Despite his propensity for making waves on social media, Musk has refrained from making public statements during his visit, considering that Twitter is inaccessible in China. However, the foreign ministry quoted Musk as referring to the interconnectedness of the U.S. and Chinese economies and expressing his opposition to their separation.
This trip marks Musk’s first visit to China in three years, coinciding with Tesla facing increasing competition from domestic electric vehicle manufacturers. There is also some uncertainty regarding the expansion plans for the Shanghai plant. Sources indicate that Musk is expected to meet other high-ranking Chinese officials and visit the Shanghai facility later in the week, potentially including a meeting with Chinese Premier Li Qiang, as previously sought by Musk.

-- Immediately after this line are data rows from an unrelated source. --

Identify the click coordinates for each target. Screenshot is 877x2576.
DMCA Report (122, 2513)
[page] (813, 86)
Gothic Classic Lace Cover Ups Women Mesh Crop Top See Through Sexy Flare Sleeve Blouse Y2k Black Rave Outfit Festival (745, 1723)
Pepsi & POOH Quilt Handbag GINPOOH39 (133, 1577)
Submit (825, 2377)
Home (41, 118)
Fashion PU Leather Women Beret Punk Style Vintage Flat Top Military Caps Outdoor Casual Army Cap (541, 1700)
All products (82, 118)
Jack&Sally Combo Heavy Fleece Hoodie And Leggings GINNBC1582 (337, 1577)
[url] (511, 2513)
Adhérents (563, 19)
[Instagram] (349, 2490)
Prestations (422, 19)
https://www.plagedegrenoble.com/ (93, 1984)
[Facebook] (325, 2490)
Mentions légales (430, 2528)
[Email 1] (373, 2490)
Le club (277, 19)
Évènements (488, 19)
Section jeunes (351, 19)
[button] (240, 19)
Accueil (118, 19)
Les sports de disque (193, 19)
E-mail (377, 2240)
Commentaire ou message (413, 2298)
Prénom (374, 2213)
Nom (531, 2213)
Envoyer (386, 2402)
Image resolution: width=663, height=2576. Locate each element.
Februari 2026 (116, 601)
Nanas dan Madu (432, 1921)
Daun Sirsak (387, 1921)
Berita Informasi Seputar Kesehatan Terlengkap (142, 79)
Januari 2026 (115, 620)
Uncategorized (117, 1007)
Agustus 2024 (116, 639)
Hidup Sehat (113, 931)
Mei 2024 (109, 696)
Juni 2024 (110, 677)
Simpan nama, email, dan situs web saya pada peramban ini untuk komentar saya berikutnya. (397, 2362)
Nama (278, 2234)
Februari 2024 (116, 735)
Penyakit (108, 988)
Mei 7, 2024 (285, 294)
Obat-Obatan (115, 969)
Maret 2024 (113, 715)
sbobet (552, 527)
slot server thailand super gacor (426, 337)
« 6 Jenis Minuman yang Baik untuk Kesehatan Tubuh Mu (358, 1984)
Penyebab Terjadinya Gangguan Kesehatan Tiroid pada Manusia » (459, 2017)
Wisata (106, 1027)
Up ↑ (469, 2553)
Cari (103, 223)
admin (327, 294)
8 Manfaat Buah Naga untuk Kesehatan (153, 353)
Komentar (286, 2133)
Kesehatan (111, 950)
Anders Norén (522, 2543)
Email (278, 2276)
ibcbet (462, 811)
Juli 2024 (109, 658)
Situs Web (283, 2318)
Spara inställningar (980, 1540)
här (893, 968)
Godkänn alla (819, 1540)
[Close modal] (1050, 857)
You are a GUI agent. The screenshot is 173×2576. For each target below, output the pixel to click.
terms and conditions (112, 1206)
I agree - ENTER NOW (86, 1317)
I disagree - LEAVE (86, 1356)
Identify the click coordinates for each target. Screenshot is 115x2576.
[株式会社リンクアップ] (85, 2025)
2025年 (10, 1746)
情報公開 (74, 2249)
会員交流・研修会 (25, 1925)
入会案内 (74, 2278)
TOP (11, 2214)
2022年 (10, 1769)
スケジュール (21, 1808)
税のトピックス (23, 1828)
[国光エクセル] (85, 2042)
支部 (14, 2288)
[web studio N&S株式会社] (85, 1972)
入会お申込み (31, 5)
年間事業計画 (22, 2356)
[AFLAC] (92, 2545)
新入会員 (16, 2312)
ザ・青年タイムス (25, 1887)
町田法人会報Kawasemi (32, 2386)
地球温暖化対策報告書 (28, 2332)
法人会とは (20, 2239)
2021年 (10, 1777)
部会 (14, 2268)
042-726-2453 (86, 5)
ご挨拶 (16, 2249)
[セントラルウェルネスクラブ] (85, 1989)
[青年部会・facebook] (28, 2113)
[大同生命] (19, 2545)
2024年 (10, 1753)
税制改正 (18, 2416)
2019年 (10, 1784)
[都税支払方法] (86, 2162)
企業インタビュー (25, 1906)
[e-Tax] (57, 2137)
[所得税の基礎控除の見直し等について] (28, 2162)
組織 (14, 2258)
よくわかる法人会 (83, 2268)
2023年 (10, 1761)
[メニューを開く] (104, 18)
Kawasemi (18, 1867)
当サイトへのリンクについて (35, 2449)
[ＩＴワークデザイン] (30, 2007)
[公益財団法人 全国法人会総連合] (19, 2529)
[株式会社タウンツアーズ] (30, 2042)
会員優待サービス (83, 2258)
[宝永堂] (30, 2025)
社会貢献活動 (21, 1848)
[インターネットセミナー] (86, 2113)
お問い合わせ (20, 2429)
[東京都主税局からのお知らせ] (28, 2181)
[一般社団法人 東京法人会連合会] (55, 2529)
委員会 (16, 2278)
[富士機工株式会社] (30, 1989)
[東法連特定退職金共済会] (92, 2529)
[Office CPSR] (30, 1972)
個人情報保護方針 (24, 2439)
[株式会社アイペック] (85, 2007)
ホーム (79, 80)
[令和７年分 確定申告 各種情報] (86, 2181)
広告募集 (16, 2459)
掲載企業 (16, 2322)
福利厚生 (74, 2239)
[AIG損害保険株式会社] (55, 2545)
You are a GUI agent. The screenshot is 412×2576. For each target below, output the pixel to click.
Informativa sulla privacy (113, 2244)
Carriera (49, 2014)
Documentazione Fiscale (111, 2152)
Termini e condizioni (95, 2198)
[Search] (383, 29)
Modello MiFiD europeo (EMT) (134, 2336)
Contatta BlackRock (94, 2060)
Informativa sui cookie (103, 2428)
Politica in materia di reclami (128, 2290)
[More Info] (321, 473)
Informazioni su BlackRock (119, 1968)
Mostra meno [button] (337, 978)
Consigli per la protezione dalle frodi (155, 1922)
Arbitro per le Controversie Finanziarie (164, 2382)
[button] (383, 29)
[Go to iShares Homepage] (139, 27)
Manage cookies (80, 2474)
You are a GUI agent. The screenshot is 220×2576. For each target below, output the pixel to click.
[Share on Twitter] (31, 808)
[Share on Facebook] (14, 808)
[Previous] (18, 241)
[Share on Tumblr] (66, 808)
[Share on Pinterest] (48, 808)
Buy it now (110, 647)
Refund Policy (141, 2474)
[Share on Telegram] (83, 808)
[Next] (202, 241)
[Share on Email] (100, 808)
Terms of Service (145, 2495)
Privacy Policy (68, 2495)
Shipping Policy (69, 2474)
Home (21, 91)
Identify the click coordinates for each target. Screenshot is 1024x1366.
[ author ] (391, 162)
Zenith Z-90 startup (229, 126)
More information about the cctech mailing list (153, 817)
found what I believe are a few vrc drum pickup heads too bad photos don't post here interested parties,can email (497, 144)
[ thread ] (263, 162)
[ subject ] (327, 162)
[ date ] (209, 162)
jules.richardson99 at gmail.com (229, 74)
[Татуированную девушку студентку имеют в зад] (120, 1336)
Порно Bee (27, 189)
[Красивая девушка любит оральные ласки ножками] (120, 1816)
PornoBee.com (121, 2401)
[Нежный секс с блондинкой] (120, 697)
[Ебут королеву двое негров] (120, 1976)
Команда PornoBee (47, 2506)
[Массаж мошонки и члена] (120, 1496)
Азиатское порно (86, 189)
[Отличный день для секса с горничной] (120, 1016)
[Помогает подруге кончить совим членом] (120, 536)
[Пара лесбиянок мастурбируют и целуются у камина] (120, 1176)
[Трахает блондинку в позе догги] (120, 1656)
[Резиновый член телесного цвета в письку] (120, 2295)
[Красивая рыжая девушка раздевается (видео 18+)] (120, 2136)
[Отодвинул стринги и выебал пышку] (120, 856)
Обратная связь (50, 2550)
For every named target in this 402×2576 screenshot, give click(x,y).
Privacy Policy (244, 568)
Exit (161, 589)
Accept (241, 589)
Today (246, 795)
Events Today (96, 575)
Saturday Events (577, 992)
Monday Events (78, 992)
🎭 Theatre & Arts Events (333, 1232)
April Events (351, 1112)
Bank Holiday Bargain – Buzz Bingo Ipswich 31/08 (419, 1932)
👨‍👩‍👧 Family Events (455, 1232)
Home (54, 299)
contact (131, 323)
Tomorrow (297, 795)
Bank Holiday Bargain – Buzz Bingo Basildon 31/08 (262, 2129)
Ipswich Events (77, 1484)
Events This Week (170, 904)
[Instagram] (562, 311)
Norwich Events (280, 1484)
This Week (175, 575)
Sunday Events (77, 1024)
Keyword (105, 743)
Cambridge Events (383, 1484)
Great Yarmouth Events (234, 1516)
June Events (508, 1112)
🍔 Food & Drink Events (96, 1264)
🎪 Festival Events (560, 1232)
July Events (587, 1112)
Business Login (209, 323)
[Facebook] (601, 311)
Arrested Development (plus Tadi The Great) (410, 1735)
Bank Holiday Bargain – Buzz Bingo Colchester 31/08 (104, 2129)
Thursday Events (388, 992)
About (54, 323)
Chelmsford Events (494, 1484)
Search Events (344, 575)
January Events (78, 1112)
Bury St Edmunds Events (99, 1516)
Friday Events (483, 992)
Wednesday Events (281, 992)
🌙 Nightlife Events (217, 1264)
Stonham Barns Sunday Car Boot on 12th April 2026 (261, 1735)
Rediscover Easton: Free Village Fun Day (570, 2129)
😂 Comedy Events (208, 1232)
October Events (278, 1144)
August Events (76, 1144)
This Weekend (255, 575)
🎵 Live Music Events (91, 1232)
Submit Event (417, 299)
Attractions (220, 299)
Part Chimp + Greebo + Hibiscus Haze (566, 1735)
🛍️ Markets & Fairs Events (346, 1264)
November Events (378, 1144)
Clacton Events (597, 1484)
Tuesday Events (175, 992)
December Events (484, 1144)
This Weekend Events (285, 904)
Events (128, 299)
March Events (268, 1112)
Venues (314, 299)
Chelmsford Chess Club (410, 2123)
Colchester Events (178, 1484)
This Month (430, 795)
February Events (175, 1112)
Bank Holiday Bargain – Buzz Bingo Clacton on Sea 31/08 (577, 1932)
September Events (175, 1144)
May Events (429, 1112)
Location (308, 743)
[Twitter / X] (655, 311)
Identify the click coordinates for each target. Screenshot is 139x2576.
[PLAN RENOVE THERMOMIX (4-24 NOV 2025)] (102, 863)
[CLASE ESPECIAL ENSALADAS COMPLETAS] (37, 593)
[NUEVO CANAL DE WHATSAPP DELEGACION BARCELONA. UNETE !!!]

The Shanghai factory has already made a significant contribution to Tesla’s global output, producing over 700,000 Model Y and Model 3 vehicles last year. Any regulatory obstacles to further expansion remain unclear at this time.
Investors are also eagerly awaiting clarity on whether Chinese regulators will approve Tesla’s advanced driver assistance features for release. While these features are available in the United States as part of the “Full Self Driving” software, their approval for Chinese markets remains uncertain.